Nayara Energy plans to build one of the largest integrated petrochemicals complexes in the country. Under Phase-1 of its petrochemical expansion project, Nayara Energy is setting up a 450 KTPA capacity Polypropylene plant at its Vadinar refinery in Gujarat. This plant will include a Propylene Recovery Unit along with upgrades to the existing FCC Unit (Fluidized Catalytic Cracking Unit) and a Polypropylene Unit (PPU). The company expects production of Phase-1 of its first petrochemical product i.e. Polypropylene by Q4 of 2023.

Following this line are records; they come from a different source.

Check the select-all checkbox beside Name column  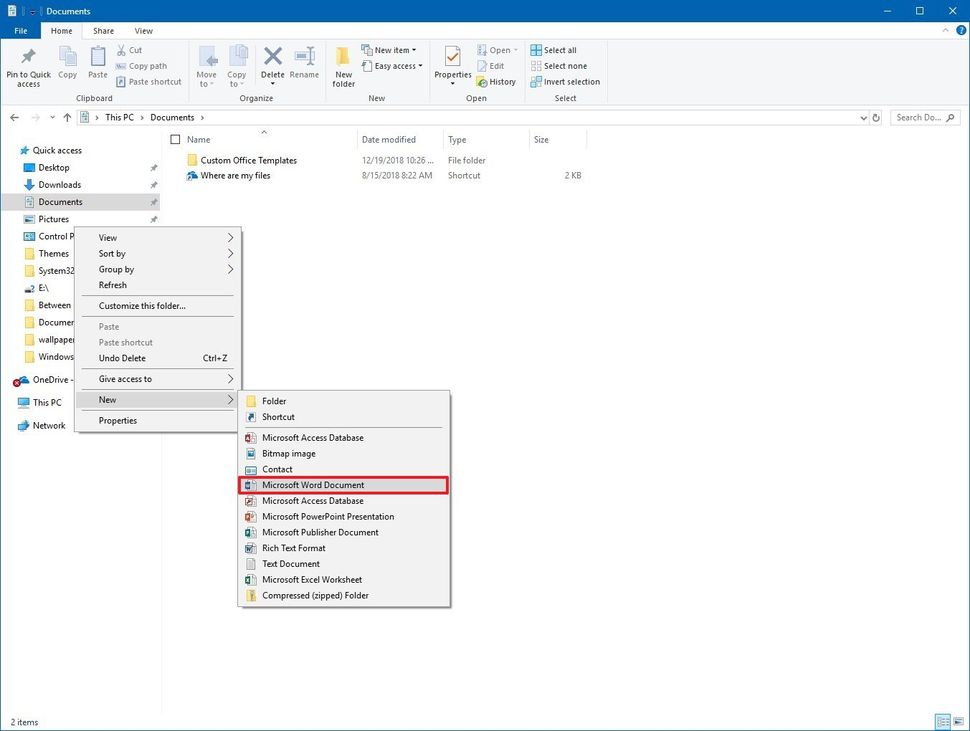pos(175,139)
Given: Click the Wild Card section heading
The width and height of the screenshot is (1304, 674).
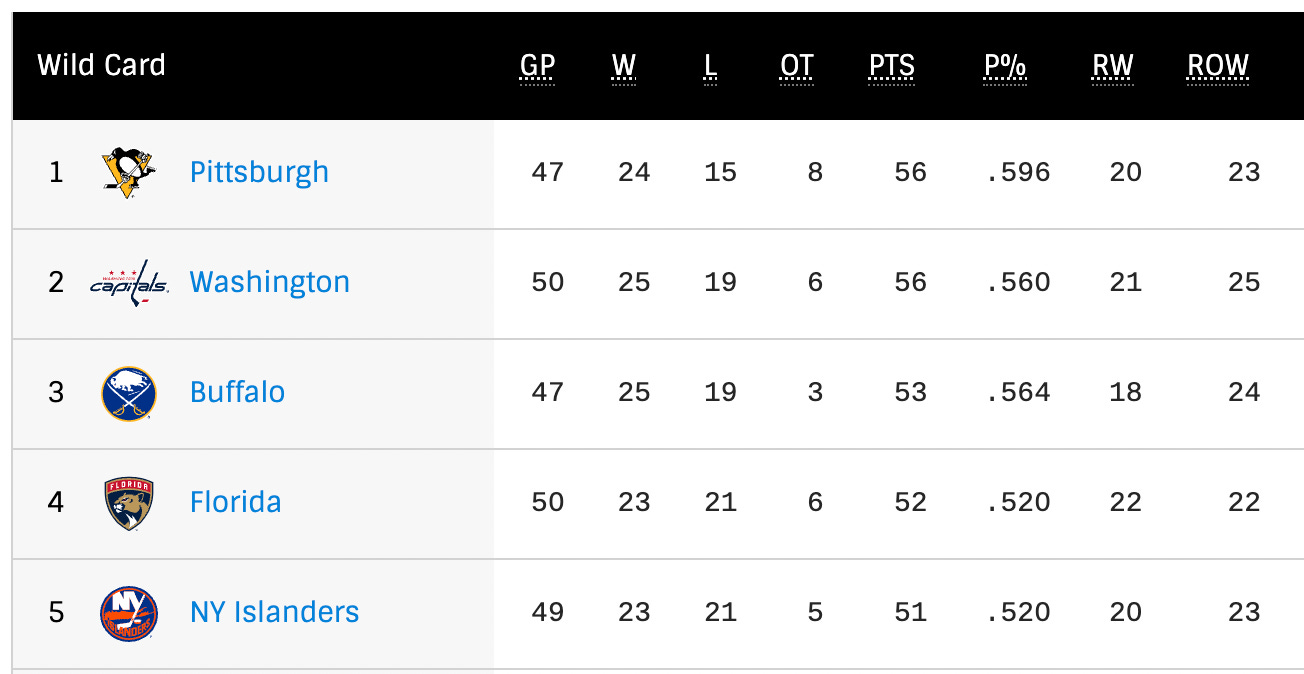Looking at the screenshot, I should (101, 66).
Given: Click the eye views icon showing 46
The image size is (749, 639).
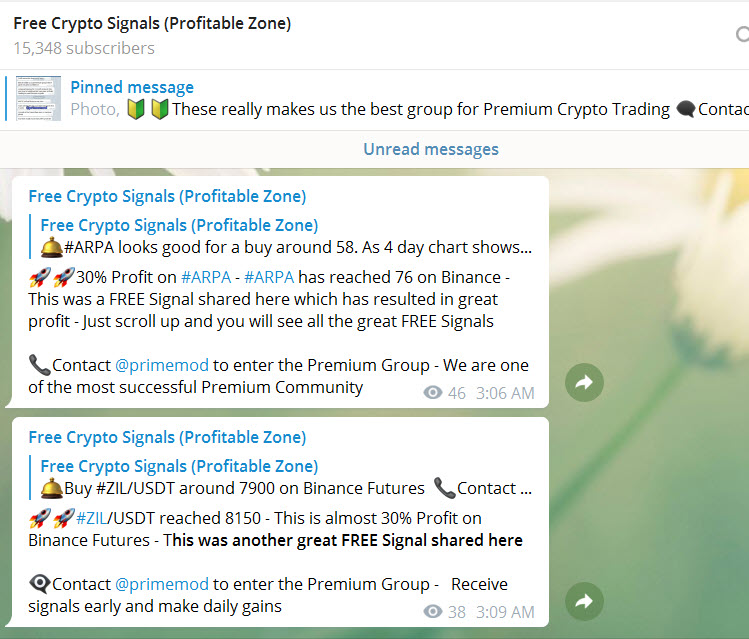Looking at the screenshot, I should 432,393.
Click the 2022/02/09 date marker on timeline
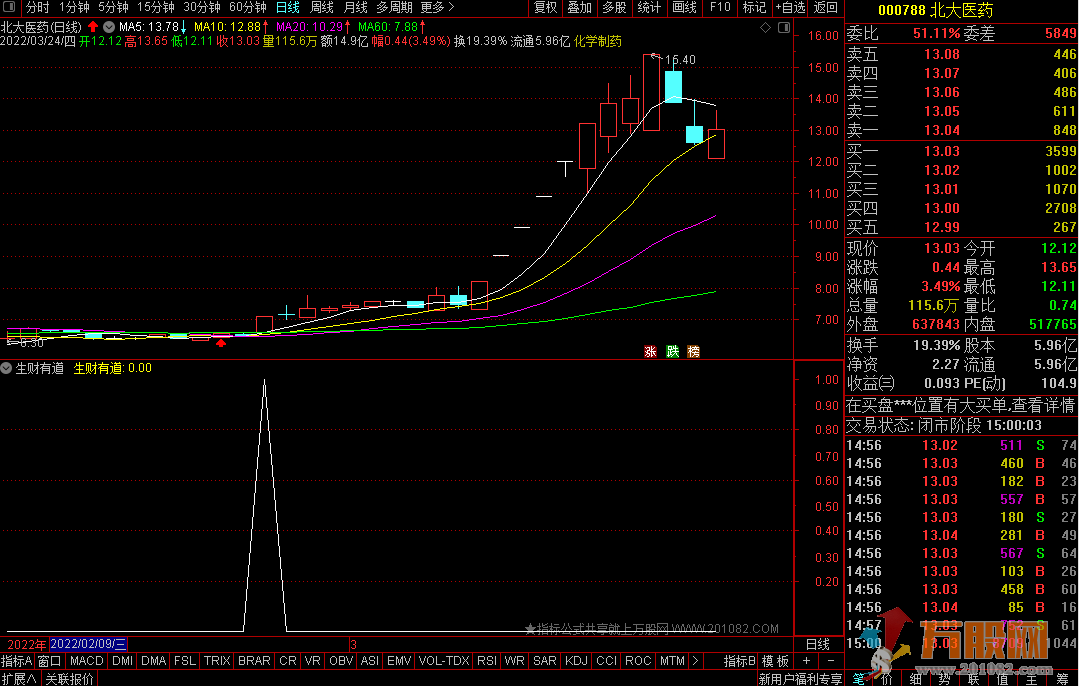The height and width of the screenshot is (686, 1079). click(x=89, y=644)
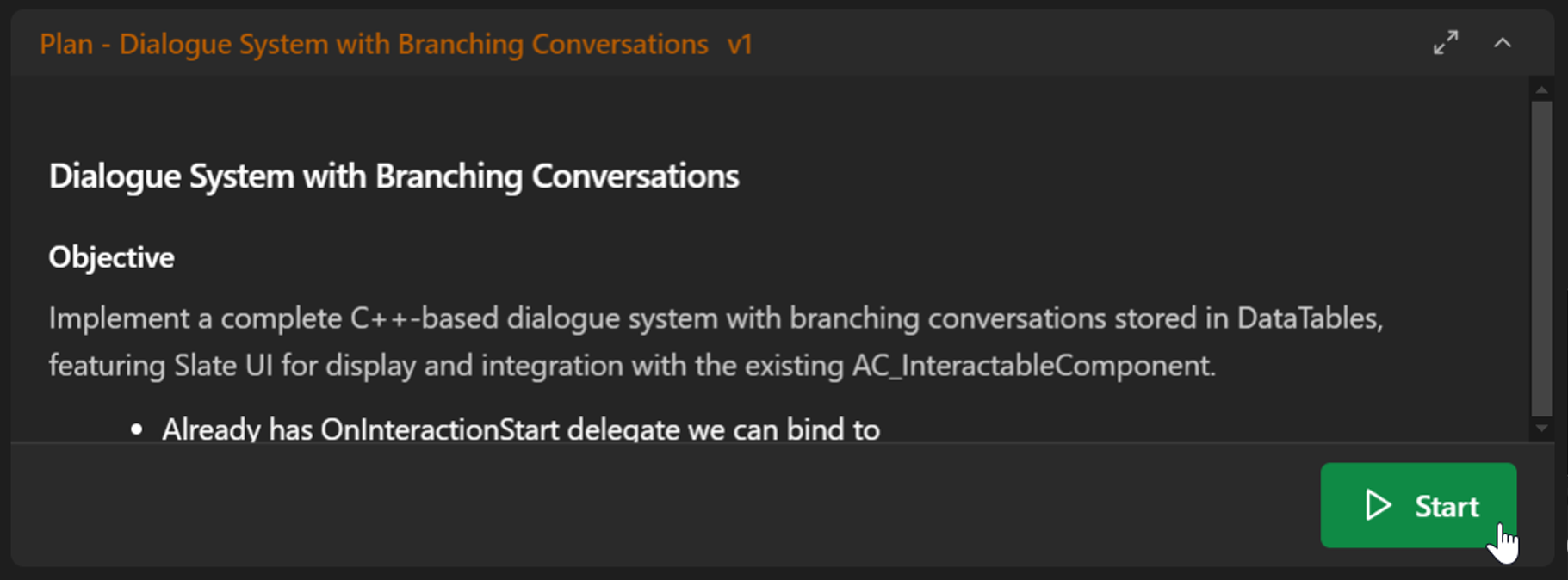Click the v1 version label

(740, 44)

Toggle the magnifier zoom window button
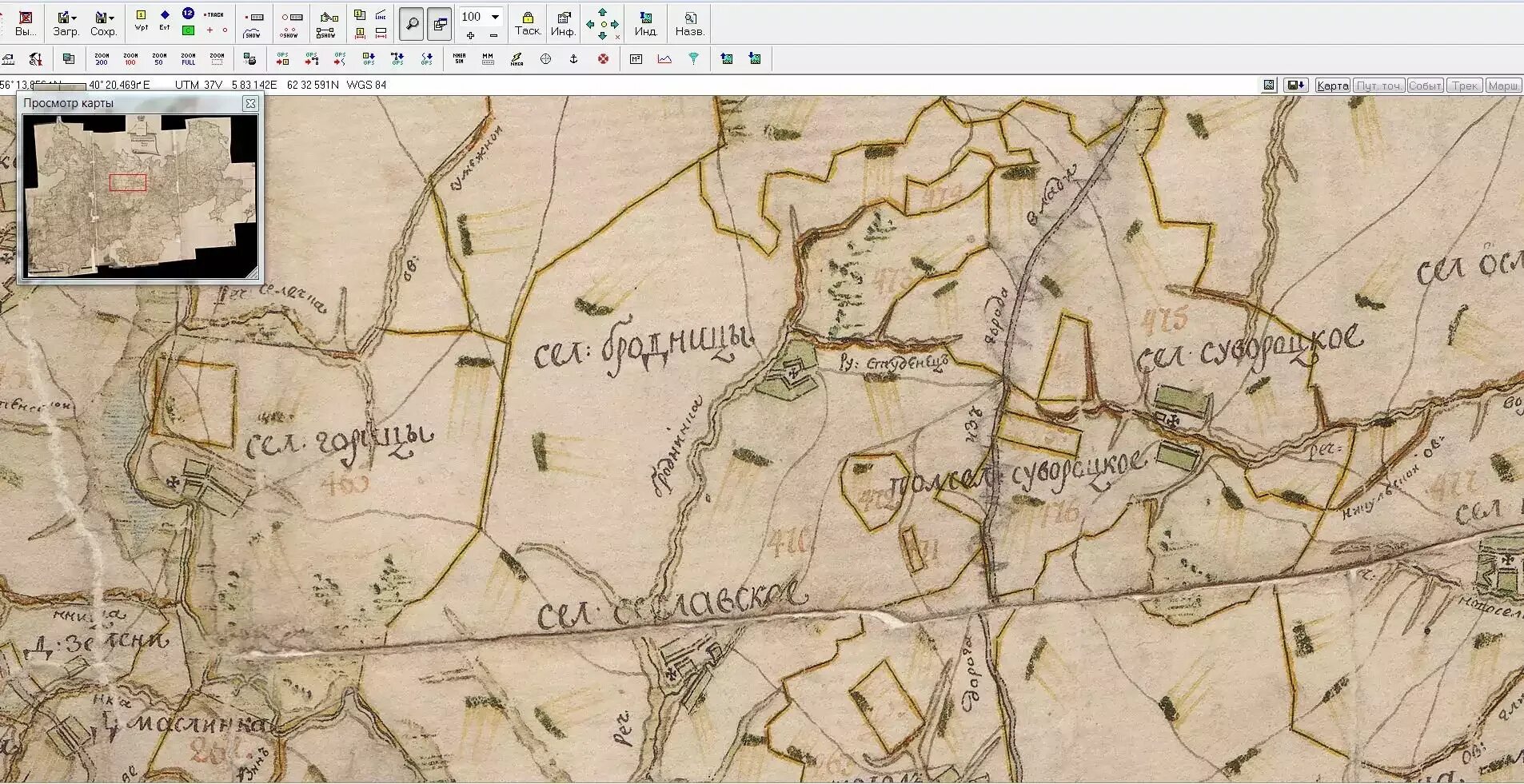(411, 24)
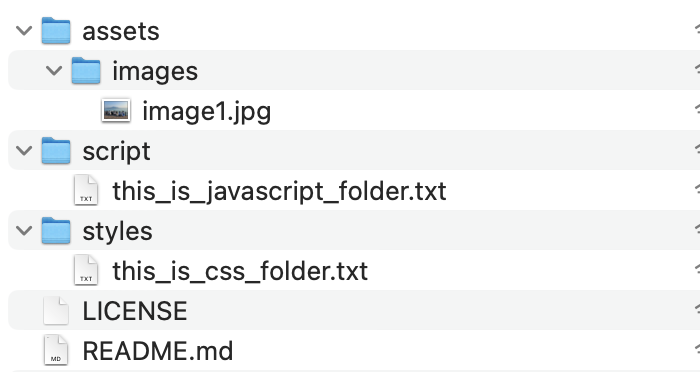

The company holds core beliefs in driving inclusive growth and delivering value for their stakeholders. Nayara Energy has taken various initiatives in improving many communities through projects in areas of Health & Nutrition, Education & Skill Development, and Sustainable Livelihoods.

In their efforts to transition to greener sources of energy and commit to reducing their carbon footprint, Nayara has transitioned 300 of their retail outlets to solar power, enhancing environment sustainability.

History 
Nayara Energy operates the second-largest refinery in India. It is located in Vadinar, Devbhoomi Dwarka District, a few kilometers away from the world's largest refining complex (Jamnagar Refinery of Reliance Industries)

It was a publicly traded company (  and  ) until it was taken private in a leveraged buyout which closed on 30 December 2015. It was delisted valued at ₹380 billion (US$5.3 billion).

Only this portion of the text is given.